The same program brought rare revivals of Peter Martins’s tiresome “The Red Violin” (2006), to John Corigliano’s violin concerto, and Jerome Robbins’s “In Memory Of…” (1985), to Berg’s. The eight “Red Violin” dancers all look mindless, the women all too ready to open their crotches to the audience as the men carry them around.

Maria Kowroski and Zachary Catazaro made debuts in the mysterious realm of “In Memory Of…,” which suggests life, death and transfiguration. Ms. Kowroski’s long-limbed loveliness made a clear impression, but as yet she lacks decisiveness. Mr. Catazaro always scores on sheer stage presence, as in “Swan Lake,” where his Prince Siegfried was another debut; standing, walking, gesturing, he commands attention. He remains a flawed dancer: long phrases of any complexity tax him visibly.

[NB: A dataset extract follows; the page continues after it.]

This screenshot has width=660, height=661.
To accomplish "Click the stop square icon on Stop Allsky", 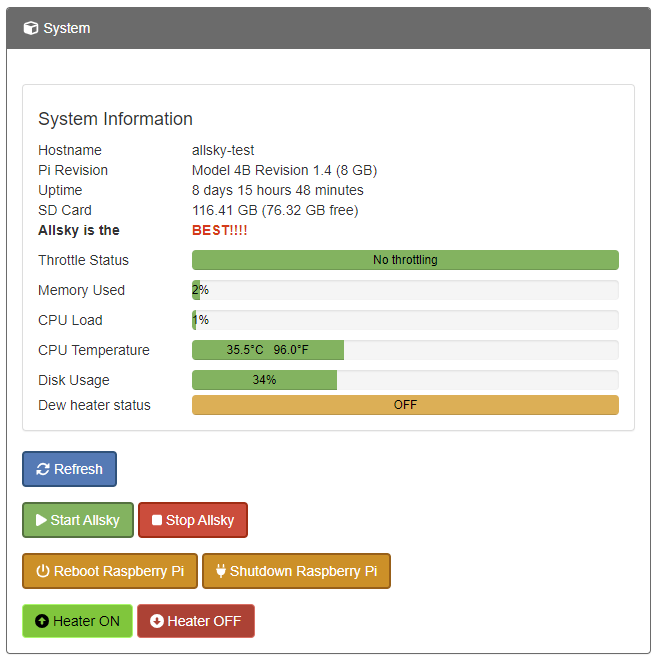I will [157, 520].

Three other Balanchine ballets returned last week: a triple bill of “Square Dance” (1957), “La Valse” (1951) and “Cortège Hongrois” (1973). Balanchine’s women still often seem the most free-willed in ballet: They keep taking the initiative, even when, as in “La Valse,” it leads to doom. In “Cortège,” which has been absent longer than the others, both Sara Mearns in the prima ballerina role and Georgina Pazcoguin leading the character corps were riveting. Though Ms. Pazcoguin is a soloist, she’s long registered as one of the company’s most memorable dancers; the blaze and drive she shows here are stunning.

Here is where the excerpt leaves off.